Chuck: Now if you're asking which of the places that I would look at most importantly I would say it's probably Saudi Arabia, Egypt and Iran. Egypt is stable for the moment. President Sisi has clamped down hard and I don't see any dangers to the regime for the moment. But as I said before the Arab Spring was going to be with us in any event. And the tensions are all bubbling under the surface and they can erupt at any moment, and I think that's true ... Well, not at any moment in Egypt, but not necessarily far off.
Chuck: The Saudis have got multiple crises to deal with at the same time, and the crown prince has got enemies and they want to take advantage of these crises to maybe see to it that they, and not he, end up succeeding to the king.
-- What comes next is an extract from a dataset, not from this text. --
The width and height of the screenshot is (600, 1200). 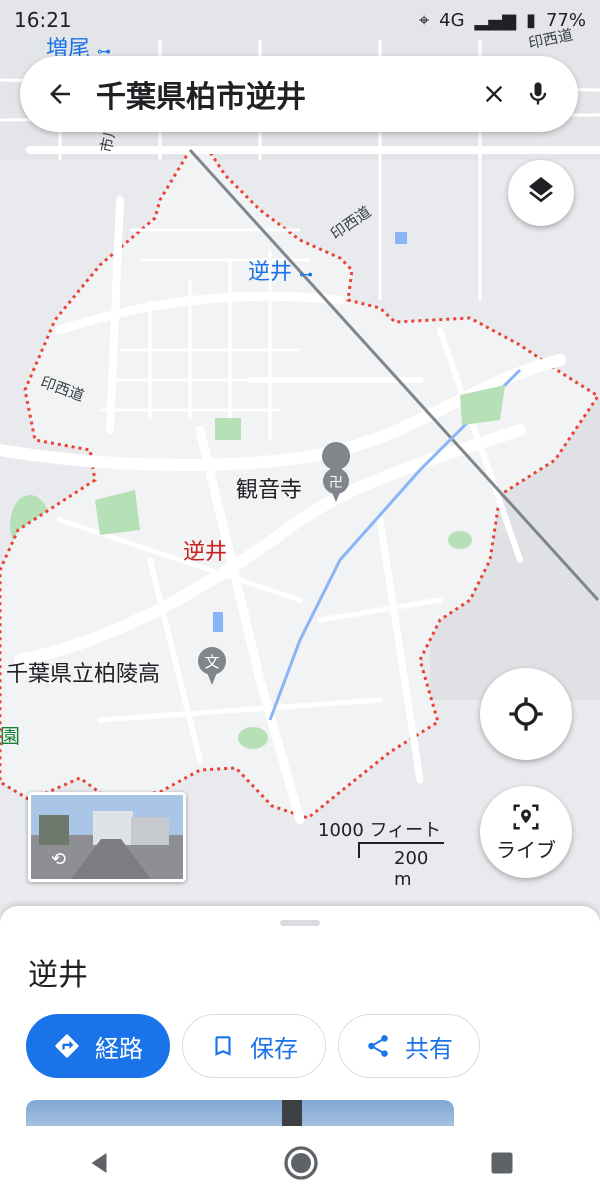 I want to click on save-label: 保存, so click(x=274, y=1048).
And the king himself is quite ill, so that could happen any time tomorrow or in the next couple or few years. And Iran, people have been wondering when there was going to be regime change in Iran just ever since the revolution in '79.
Chuck: There's no way of knowing when it will happen, it could happen five minutes from now or not for 50 years from now. And I don't think anyone can give a much more precise assessment than that. But there are some things that have changed. This is a revolution which is now 40 years old, all revolutions lose their fervor, run out of steam over time. That is certainly the case in Iran where not all, but some majority of the country, we don't have precise polling information so it's hard to say what, but I think there's a clear majority of the population which wants some sort of change.
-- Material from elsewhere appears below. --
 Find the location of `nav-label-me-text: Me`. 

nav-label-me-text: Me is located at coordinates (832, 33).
Chuck: Now, it doesn't have to be complete regime change. Some of them want a more moderate, and if you will nicer Islamic republic, but a lot of them also just want a different republic. Hopefully a democratic one. And so we've seen the protests in Iran and around the region. They have mishandled the corona crisis, they mishandled other things in recent years. The economic pain caused by the sanctions has been severe. Now, they responded by adopting what they called a resistance economy. Meaning that they cut back in all sorts of areas, they're trying to develop their own domestic industry so that they can become an economic autarchy. But that only goes so far. And if they have to face five more years of President Trump, of the maximum pressure campaign, that already becomes a big challenge to them. And I'm not saying that regime change will necessarily happen in the next five years, but it could.
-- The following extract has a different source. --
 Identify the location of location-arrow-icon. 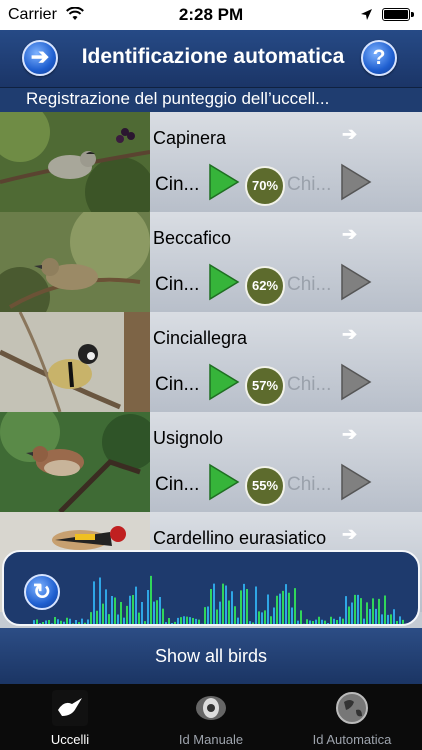
(366, 14).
Chuck: The possibility increases significantly, and then they'll have to see if they can work more effectively with Mr. Biden or not. Beyond that you've got the problems in almost all the countries in the region and your listeners are investors, so I would invest wisely. I wouldn't bet on stability pretty much anywhere in the region.
Jack: Very good, so old themes with very new dynamics. Geopolitics in the age of Covid. We thank Professor Chuck Freilich so much for the perspective on the middle east. And hope you're doing well, hope you continue to be well and thanks again for joining us.
Chuck: Thank you very much, my pleasure.